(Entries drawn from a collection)
** Begin **
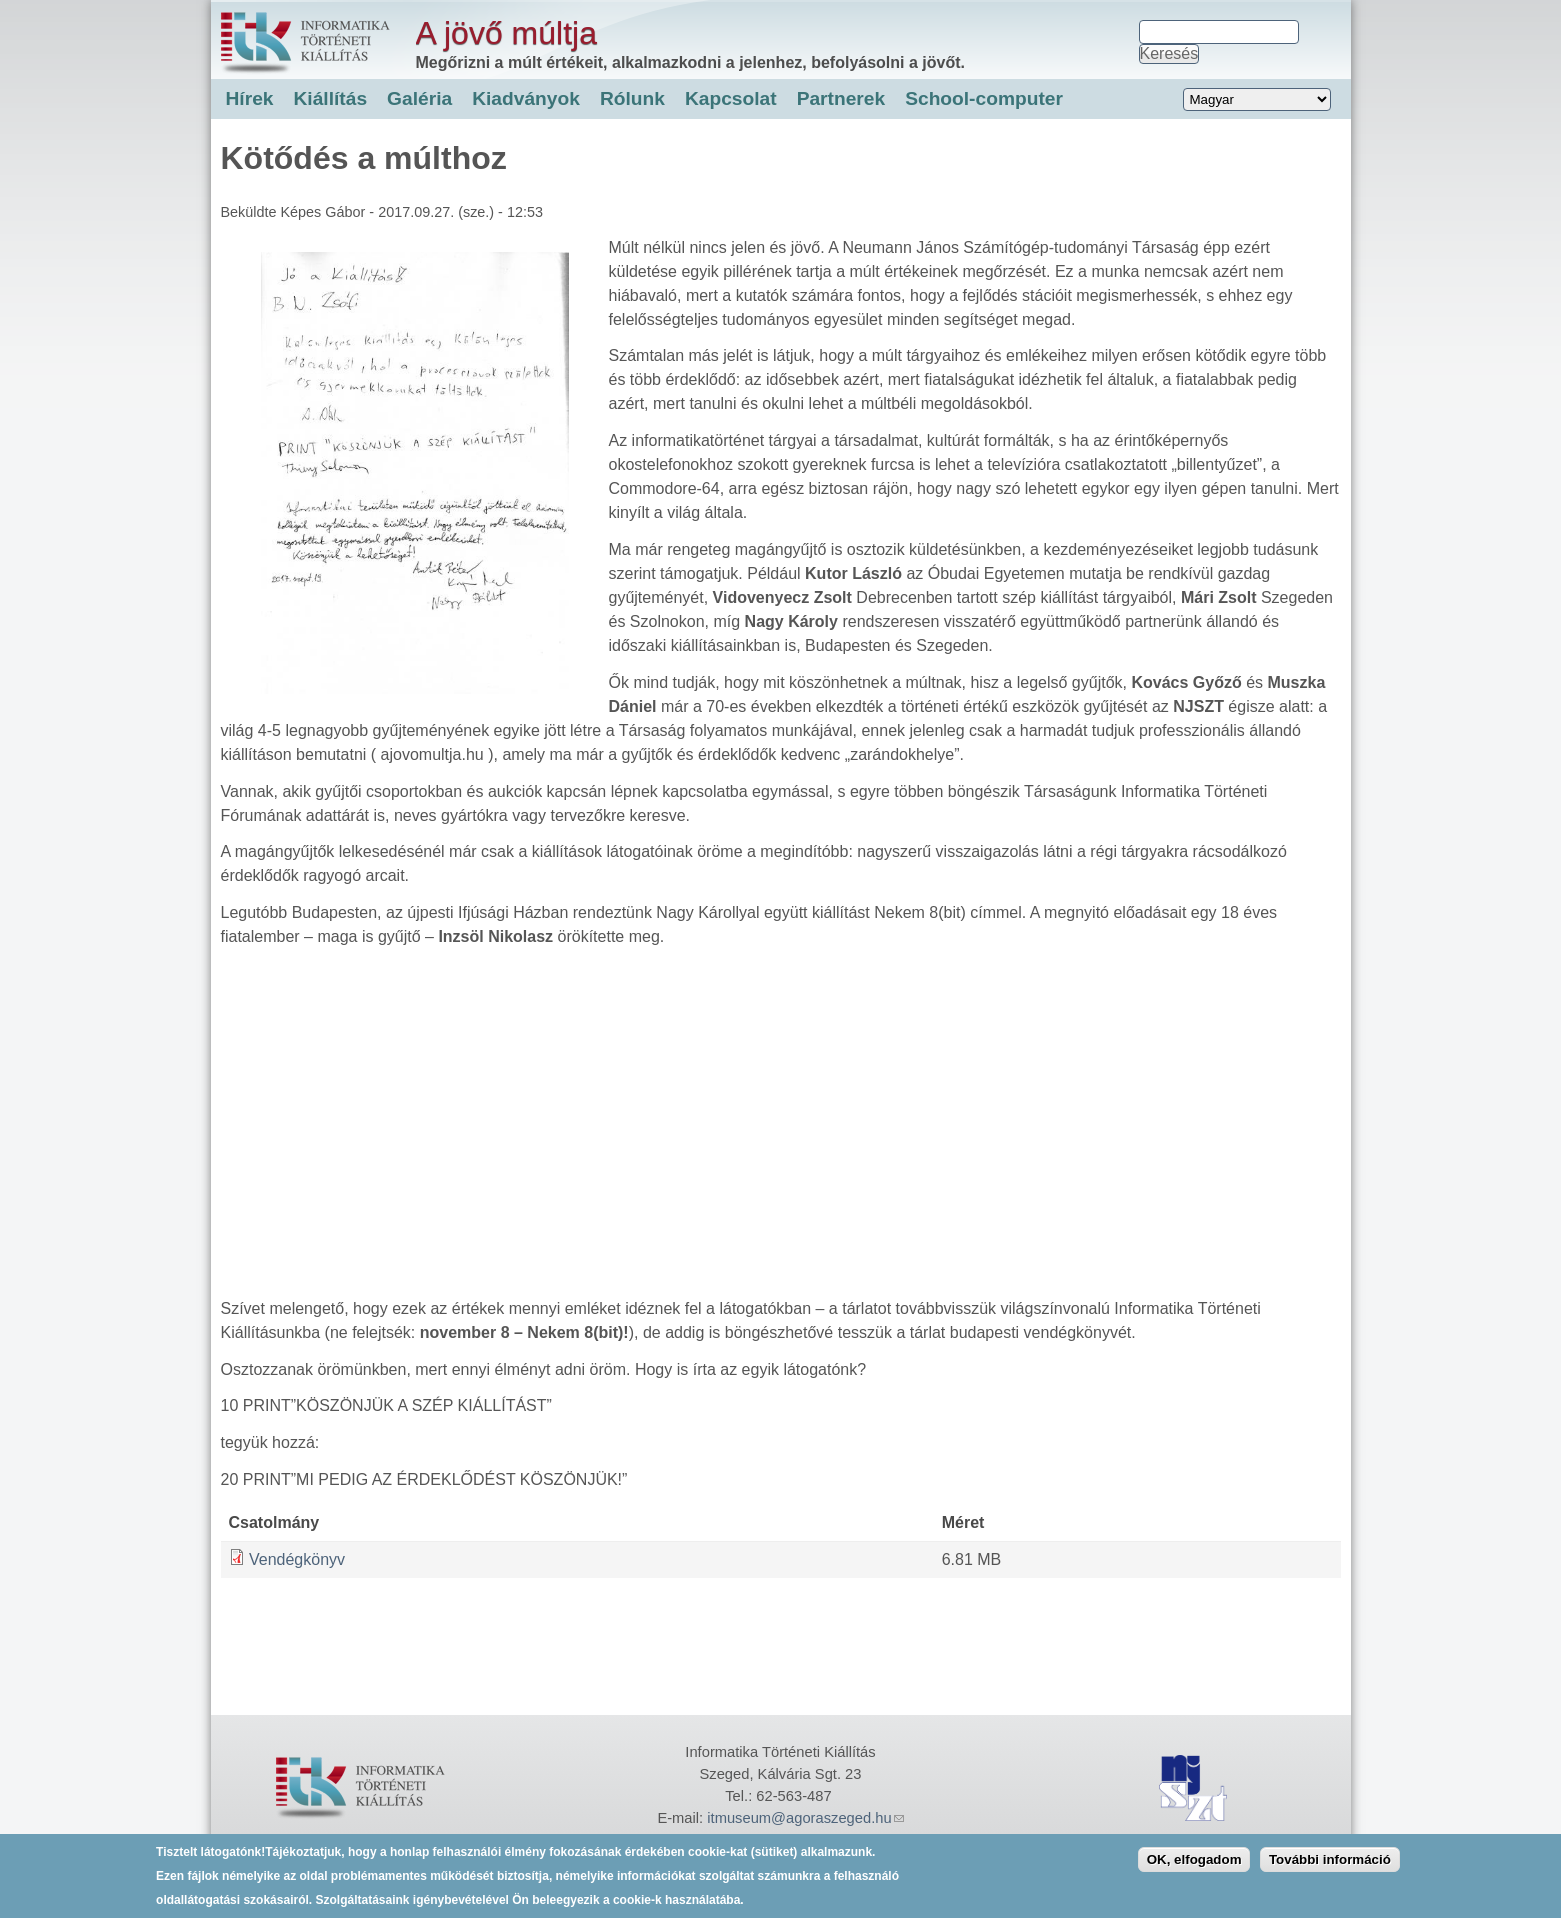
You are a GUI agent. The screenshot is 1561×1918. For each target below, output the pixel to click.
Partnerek (841, 98)
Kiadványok (526, 98)
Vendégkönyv (297, 1559)
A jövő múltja (506, 33)
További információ (1330, 1859)
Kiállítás (331, 98)
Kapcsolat (731, 98)
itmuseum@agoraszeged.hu (805, 1818)
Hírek (250, 98)
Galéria (419, 98)
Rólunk (632, 98)
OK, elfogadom (1194, 1859)
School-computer (984, 98)
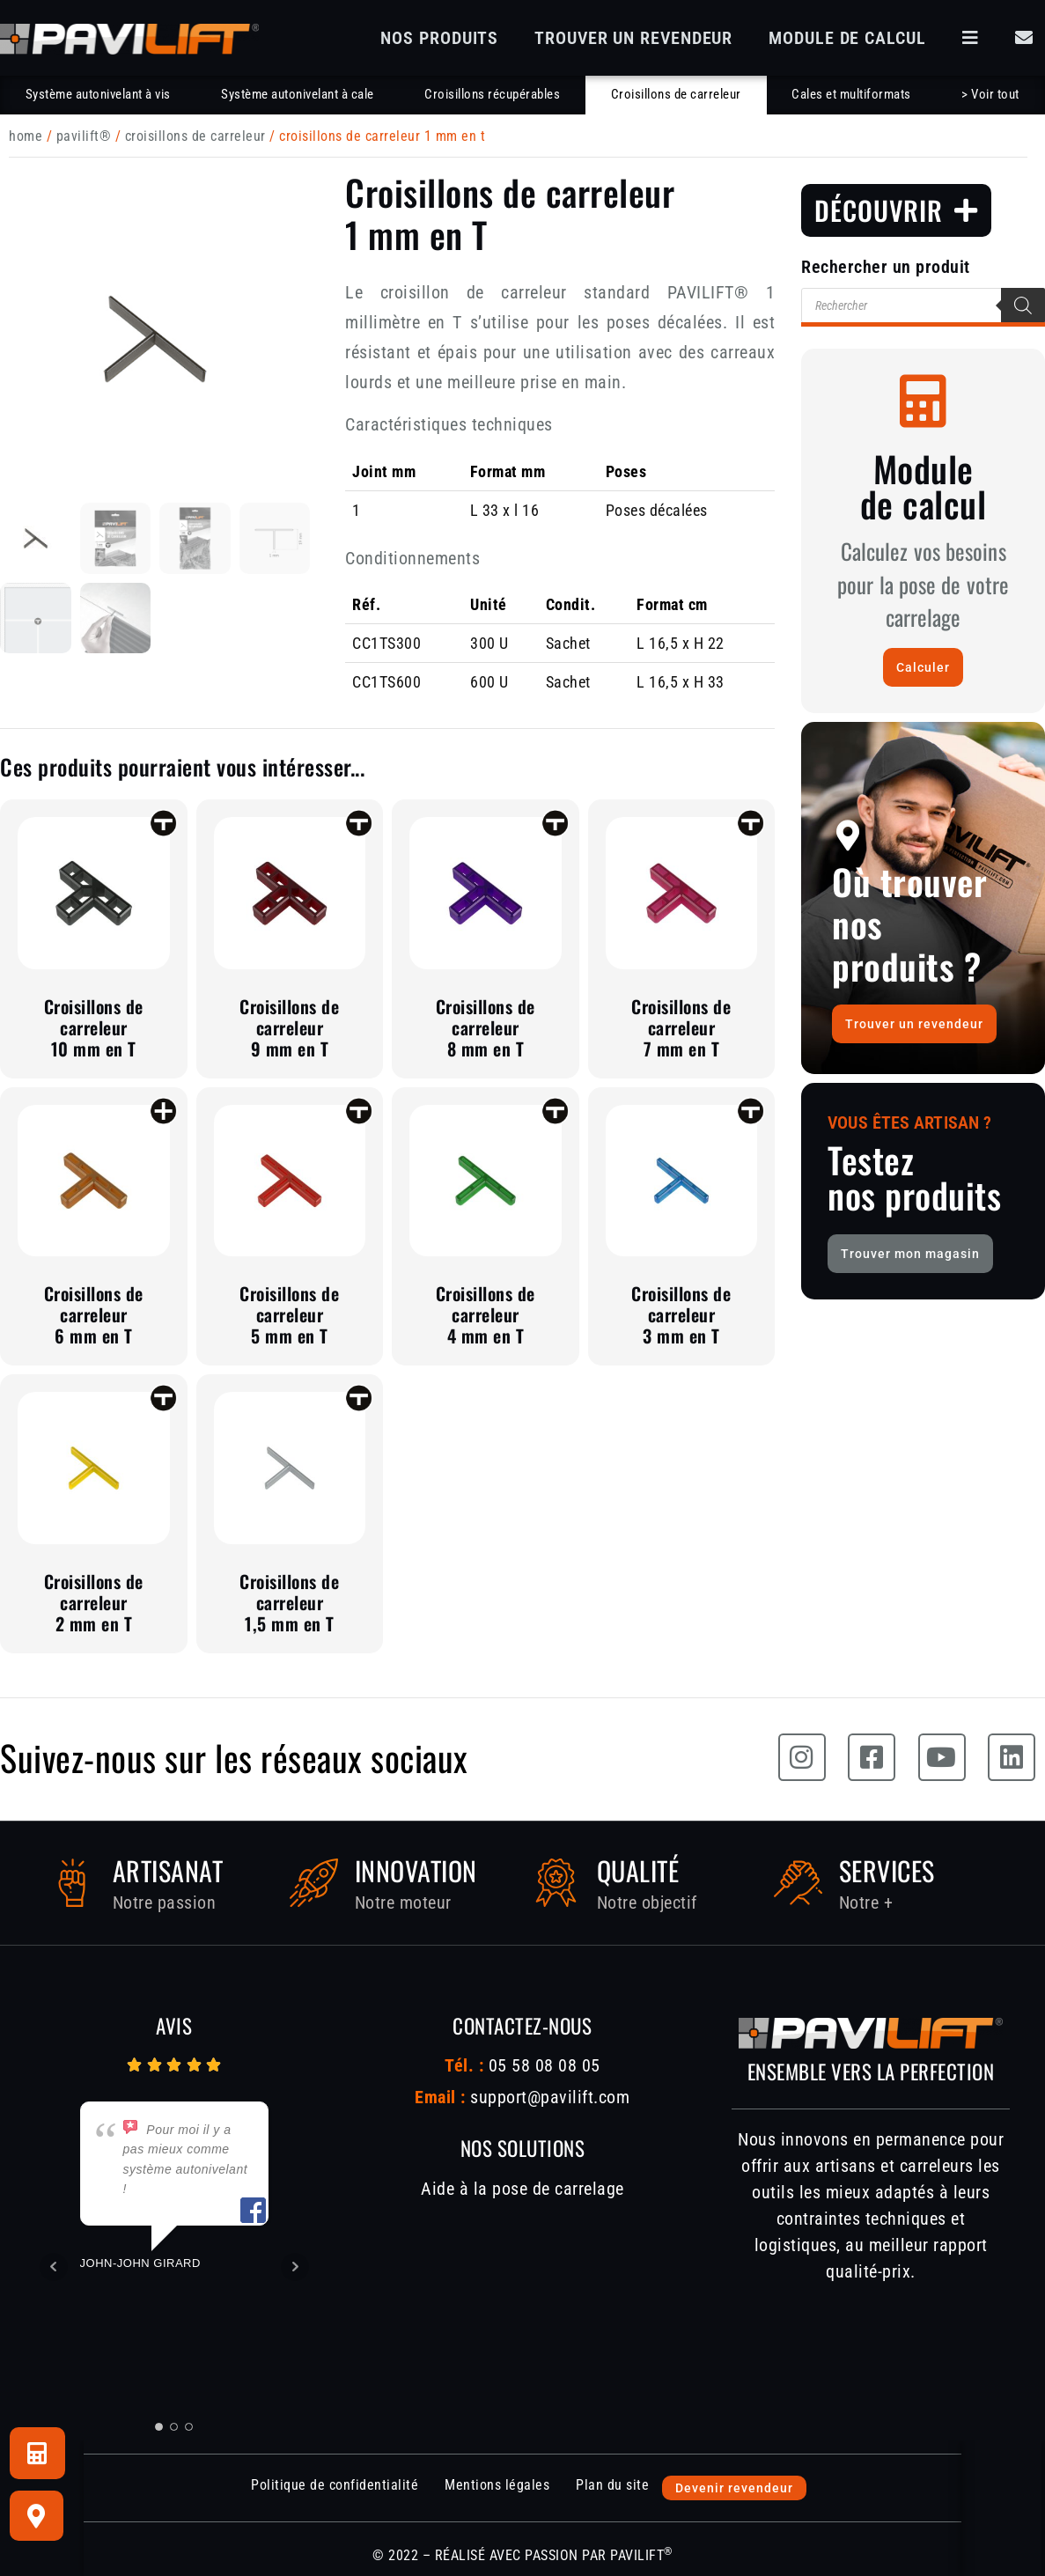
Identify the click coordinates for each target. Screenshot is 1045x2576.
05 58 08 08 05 (541, 2065)
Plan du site (612, 2485)
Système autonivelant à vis (98, 94)
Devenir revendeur (734, 2488)
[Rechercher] (1023, 305)
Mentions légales (497, 2485)
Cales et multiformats (851, 94)
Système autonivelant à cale (297, 94)
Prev (54, 2267)
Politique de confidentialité (334, 2485)
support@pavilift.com (549, 2097)
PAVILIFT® (84, 136)
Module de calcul (847, 37)
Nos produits (439, 37)
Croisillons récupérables (492, 94)
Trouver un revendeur (633, 37)
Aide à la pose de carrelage (522, 2188)
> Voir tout (990, 94)
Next (295, 2267)
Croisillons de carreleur (676, 94)
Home (25, 136)
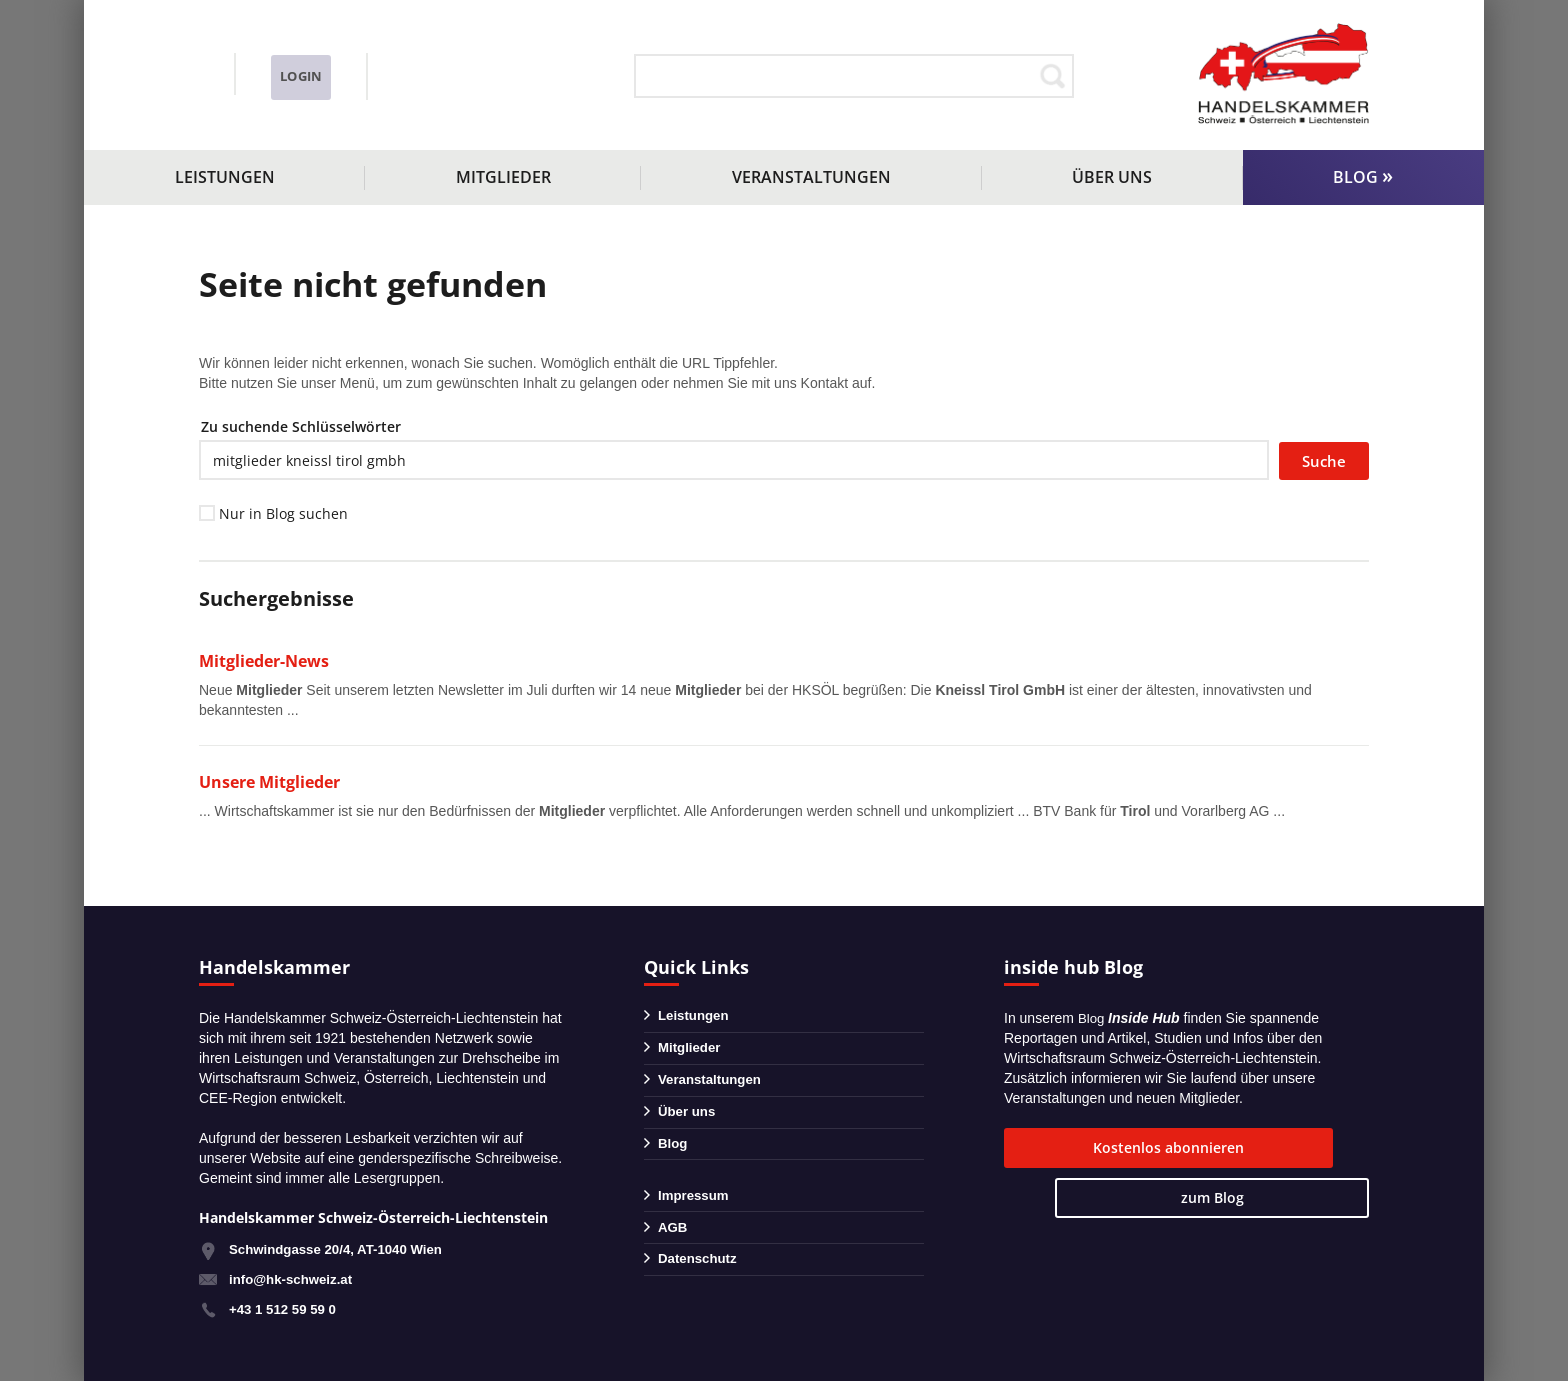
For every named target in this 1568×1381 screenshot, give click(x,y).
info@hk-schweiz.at (259, 91)
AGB (673, 1248)
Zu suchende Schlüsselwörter (301, 426)
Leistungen (225, 177)
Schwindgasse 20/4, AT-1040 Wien (342, 1249)
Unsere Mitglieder (274, 781)
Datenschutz (699, 1283)
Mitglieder (503, 177)
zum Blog (1297, 1147)
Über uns (1112, 177)
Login (505, 76)
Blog (1355, 177)
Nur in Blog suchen (283, 513)
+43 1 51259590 (286, 64)
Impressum (695, 1213)
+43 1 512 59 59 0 (285, 1309)
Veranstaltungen (811, 177)
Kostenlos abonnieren (1108, 1148)
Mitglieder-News (268, 660)
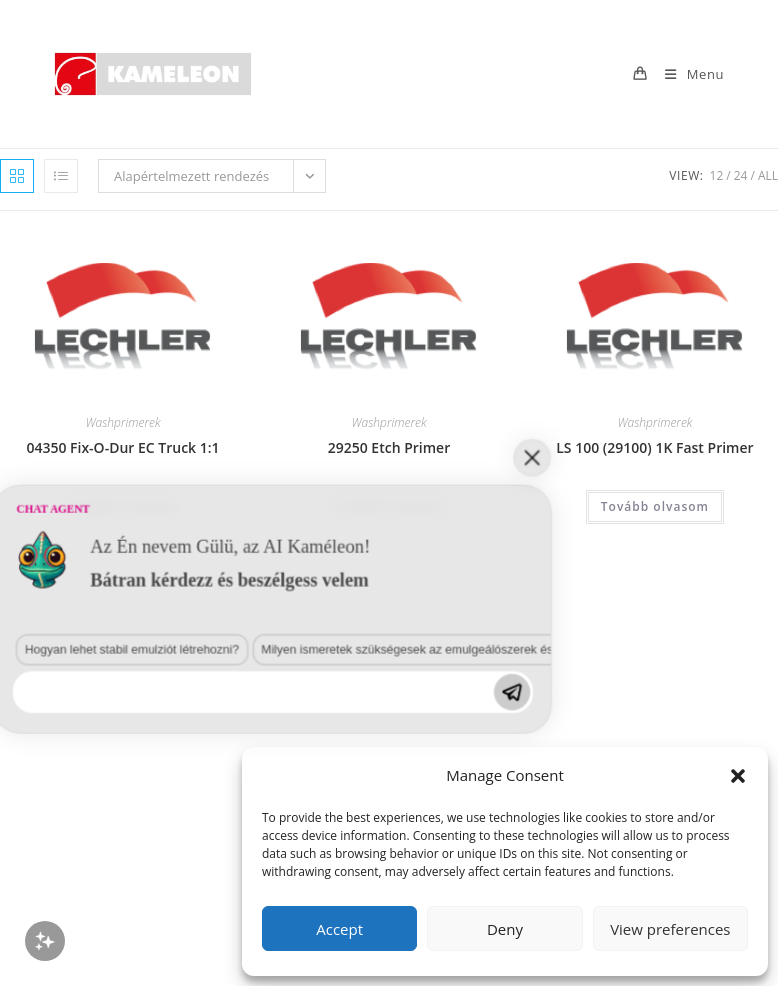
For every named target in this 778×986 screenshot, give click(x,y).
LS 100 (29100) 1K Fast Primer (654, 447)
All (768, 175)
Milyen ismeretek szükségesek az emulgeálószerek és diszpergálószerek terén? (239, 830)
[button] (738, 776)
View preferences (670, 929)
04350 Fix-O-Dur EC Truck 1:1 (122, 447)
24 (741, 175)
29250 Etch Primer (389, 447)
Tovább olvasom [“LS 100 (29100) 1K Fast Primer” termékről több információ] (655, 506)
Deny (505, 929)
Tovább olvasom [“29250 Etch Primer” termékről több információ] (389, 506)
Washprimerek (123, 422)
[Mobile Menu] (687, 74)
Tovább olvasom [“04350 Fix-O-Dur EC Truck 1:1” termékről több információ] (123, 506)
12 (717, 175)
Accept (339, 929)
** End **
## What needs to be done
Pick out every line in the entries above that contains the string "revendeur", and copy each one. Case counts.

## Final answer
Devenir revendeur (734, 2488)
Trouver un revendeur (633, 37)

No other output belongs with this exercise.